Mexico's National Anti-Corruption System will Commence Operations Without a Prosecutor
The recently appointed Technical Secretary of the Mexican National Anti-Corruption System (SNA), Ricardo Salgado Perrilliat, has declared his intention to move forward with operations of the SNA even in the absence of an Anti-Corruption Prosecutor, who has yet to be named by the Senate. The SNA is already in action as a coordinator between state and federal anti-corruption bodies, and to spur administrative actions. The Anti-Corruption Prosecutor is only needed for prosecuting individual criminal cases.

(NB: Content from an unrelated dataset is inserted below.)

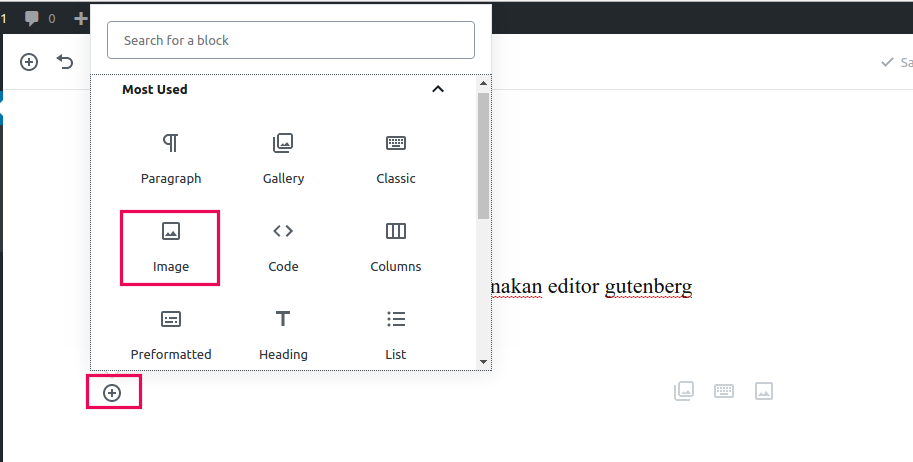Click the block list scrollbar down arrow

[x=484, y=362]
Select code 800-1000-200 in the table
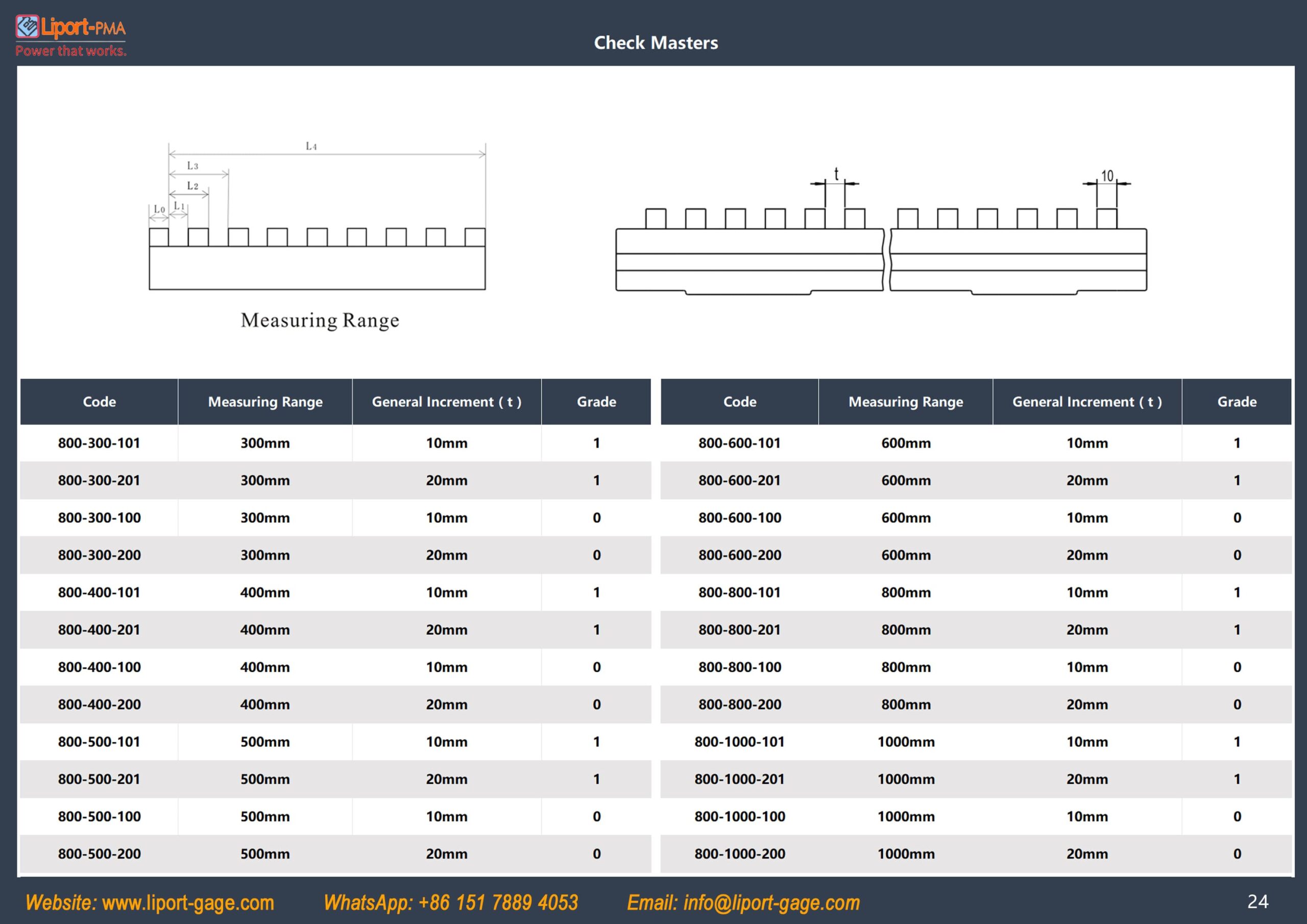1307x924 pixels. coord(739,854)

The SNA has begun operations and is in the process of filling 107 new positions with an operating budget of over USD 10 million. The Secretary is the executive arm of the SNA, which is controlled by a seven-member Coordination Committee, which is already in operation. Several States already have their own anti-corruption systems in place in accordance with the 2015 Constitutional amendment and will integrate progressively with the federal secretariat. Other States will follow.
Although the Secretariat will not investigate or prosecute public officials, it will actively monitor and report illegal activities for prosecution. Its main duties will consist of (i) implementing working methodology; (ii) preparing studies and benchmarks; (iii) issuing non-binding recommendations.
These activities show that the SNA is beginning operations in Mexico even before the effective date of 19 July 2017, and will continue to do so even in the absence of an Anti-Corruption Prosecutor.